Archive for December, 2010

30th December
2010
written by Randy

Have you ever noticed how many people make New Year’s resolutions? And how many of them seem to fail at those resolutions?

Have you ever wondered why? I mean it seems like most of the resolutions people make are pretty simple. They sound easy. So why is it so common to fail at a New Year’s resolution?

Because most resolutions are cop-outs. Just look at the most common resolutions people make.

I believe there are three kinds of cop-out that represent the majority of New Year’s resolutions that people make:

  • It’s too easy. A lot of New Year’s resolutions are painfully simple — things like quit smoking, quit drinking, go to the theater, etc., where the completion of the task is literally a binary state that could be flipped by simply doing the thing you say, rather than wasting your time writing or saying it.

    Let’s be honest, either you smoke or you don’t — there’s really no work involved in that choice. And whether or not the process of quitting is difficult for some people, the fact is, that it’s literally a one-second decision. And when you know that, it’s easy to put it off when you’ve got a whole year.

  • It’s too general. Another kind of resolution that’s way to common is lose weight, get in shape, start working out, where the statement of the goal implies something big, but the actual goal is never defined. There is nothing to measure for success.

    When your resolution is to “start working out”, one trip to the gym satisfies that. But we all know it’s not what you meant. When your goal is to “get in shape”, you have know idea what it would mean to succeed, so you’re probably going to fail. Success requires metrics: tangible measurable results.

  • It’s superficial or disingenuous. The third kind of resolution that is destined to fail is the one you don’t really mean anyway. Things like give to charity, or be nicer to people, or learn to be more caring.

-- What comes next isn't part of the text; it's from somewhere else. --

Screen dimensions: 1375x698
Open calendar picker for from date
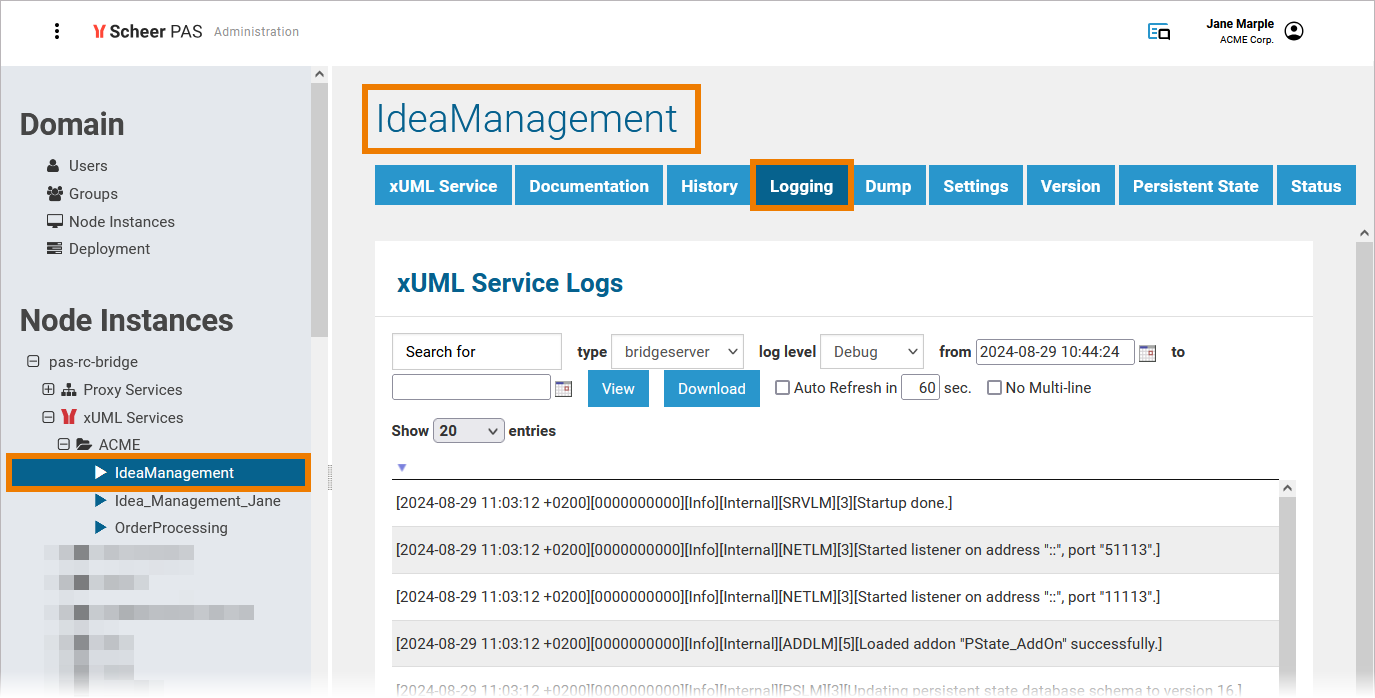[1148, 352]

    Usually, these are not real goals at all. Most of the time, these are little more than token gestures to acknowledge a character flaw in yourself without actually doing anything to fix it. If you make a resolution like this, we all know you have no intention of actually doing it.

So how is the yearly challenge different? Simple. The yearly challenge is difficult, it’s specific, and it’s genuine. It’s an honest goal, and it has measurable results. Here are some examples, to highlight the difference:

New Year’s resolution: lose weight
Yearly challenge: get my weight below 200 lbs.

New Year’s resolution: get in shape
Yearly challenge: run a 6-minute mile

New Year’s resolution: start saving
Yearly challenge: save $8,000

New Year’s resolution: see the US
Yearly challenge: visit all 50 states

New Year’s resolution: learn Italian
Yearly challenge: read Pinocchio in the original Italian

Do you see the difference? The point of the yearly challenge is to give you a challenging task, with well-defined criteria for success. When you can see the numbers involved in your goal, it’s easy to figure out where you need to be every step of the way, in order to be successful. And when you make the task big, there will be pressure on you to start making progress right away.

Over the next couple of weeks, I am going to lay out some specific goals; big things I plan to do with my 2011. Then, I will spend this year sharing my progress with you. I’ve got some exciting things planned, and I’m already anxious to get started.

So what will your yearly challenge be? What great thing(s) are you going to accomplish in the coming year? Leave a comment and let me know!

26th December
2010
written by Randy

How do you have an amazing year? What do I do to make each year unbelievable and memorable, worth thinking about and talking about? The key to my happiness in life, and why my years are so memorable is that I make them that way. I choose it.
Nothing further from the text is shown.